RAMBU DI DERMAGA WAINGAPU



“Kau harus pulang.”
“Tidak.”
“Pulanglah, tidak ada yang bisa kau lakukan di sini.”
“Aku akan pergi.”
“Pulang?”
“Tidak”
“Kemana?”

“Kemana saja, selalu ada tempat untuk pergi, meski itu bukanlah pulang.”
Demikianlah gadis itu bergegas meninggalkan senja yang setia melukiskan keindahan di tepi pantai ini. Sia-sia menyuruhnya pulang. Meski bertubuh kurus, gadis itu bukanlah gadis yang lemah. Ia gadis yang tangguh. Sekokoh karang. Dihantam ombak berulang kalipun ia tidak akan goyah. Ia hanya akan bertahan atau bahkan menerjang balik pada hempasan ombak itu.

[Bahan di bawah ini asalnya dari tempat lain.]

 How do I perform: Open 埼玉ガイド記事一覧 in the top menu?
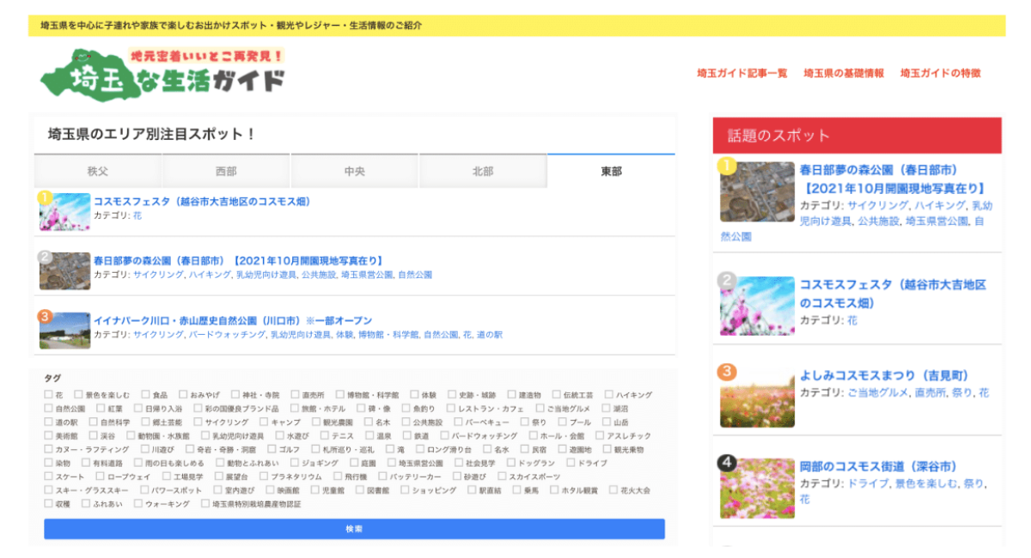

Dua tahun aku mengenalnya, namun aku tidak pernah tau siapa namanya. Rambu, seperti itulah aku menyapanya. Di daerah ini, jauh di selatan Indonesia, di sebuah pulau yang disebut Sumba, seperti itulah perempuan disapa. Sapaan yang halus, terhormat dan anggun. Aku tidak pernah berniat mengetahui namanya, setiap kali aku memanggilnya Rambu, ia akan berbalik dan memamerkan senyumnya padaku.
Entah bagaimana, aku terbiasa datang lebih awal di pantai ini demi mendapatinya, sebelum warung ikan bakar bibiku dibuka. Sebab kutahu dia selalu duduk tidak jauh dari tempatku sambil memasang headset di telinganya.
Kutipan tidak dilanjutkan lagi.